Toda manhã, um dedo em riste aponta o meu peito e uma vozinha divina decreta a cor da camisa que eu estou vestindo. “Memelha.” “Banca.” “Zul.” É a Stella, minha filha de 1 ano. Há alguns meses, ela começou a perceber que determinados objetos refletem a luz de uma maneira muito parecida. E que eles podem receber os mesmos nomes. Os nomes das cores. “Memelho”. Ou “zul”. Ou “amaielo”.
Ainda vivendo nos primórdios da encarnação de si mesma, e a Stella já exibe um prazer enorme em reconhecer padrões… Ela deve ter percebido, intuitivamente, que o reconhecimento de padrões é uma qualidade humana fundamental. Daqui uns anos, ela vai entender que sem reconhecimento de padrões não haveria ciência nem literatura. Não haveria música ou futebol. Não haveria computador, trânsito, Mega-Sena, padaria, pão. Não haveria nada. Fora o caos.
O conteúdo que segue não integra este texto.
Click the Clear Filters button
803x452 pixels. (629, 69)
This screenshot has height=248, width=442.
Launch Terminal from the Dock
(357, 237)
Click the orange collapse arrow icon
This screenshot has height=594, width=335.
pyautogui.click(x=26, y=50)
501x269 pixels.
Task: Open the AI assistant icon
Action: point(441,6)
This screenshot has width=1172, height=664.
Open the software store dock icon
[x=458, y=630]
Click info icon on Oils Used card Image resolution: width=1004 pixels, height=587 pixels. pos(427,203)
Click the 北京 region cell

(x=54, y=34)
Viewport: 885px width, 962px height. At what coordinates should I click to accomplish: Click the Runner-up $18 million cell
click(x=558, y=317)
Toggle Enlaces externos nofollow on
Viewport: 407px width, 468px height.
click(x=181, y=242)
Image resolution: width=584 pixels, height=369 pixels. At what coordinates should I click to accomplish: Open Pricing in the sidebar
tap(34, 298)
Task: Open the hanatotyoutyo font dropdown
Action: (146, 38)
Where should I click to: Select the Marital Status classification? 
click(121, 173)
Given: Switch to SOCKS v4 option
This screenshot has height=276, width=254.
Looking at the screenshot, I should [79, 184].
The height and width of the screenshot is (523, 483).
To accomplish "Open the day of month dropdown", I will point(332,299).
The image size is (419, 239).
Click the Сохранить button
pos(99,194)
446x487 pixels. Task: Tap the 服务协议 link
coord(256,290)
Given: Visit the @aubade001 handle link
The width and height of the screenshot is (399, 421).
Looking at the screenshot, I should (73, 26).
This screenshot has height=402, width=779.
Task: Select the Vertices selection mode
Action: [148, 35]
A capacidade de reconhecer padrões nos define. E às vezes nos limita. Racismo, por exemplo, é uma forma de reconhecimento de padrões. Só que burra. Ou mal-intencionada. Se cor é algo que reconhecemos de fato, raça é algo que inventamos. Raça é uma construção social. Biologicamente, raça não existe. O mapeamento do genoma humano, feito na década passada, não deixa mais nenhuma dúvida em relação a isso. Um médico húngaro pode ter mais genes em comum com um curandeiro camaronês do que com o próprio vizinho. A genética moderna não diz que os homens são iguais. Mas prova que eles são igualmente diferentes.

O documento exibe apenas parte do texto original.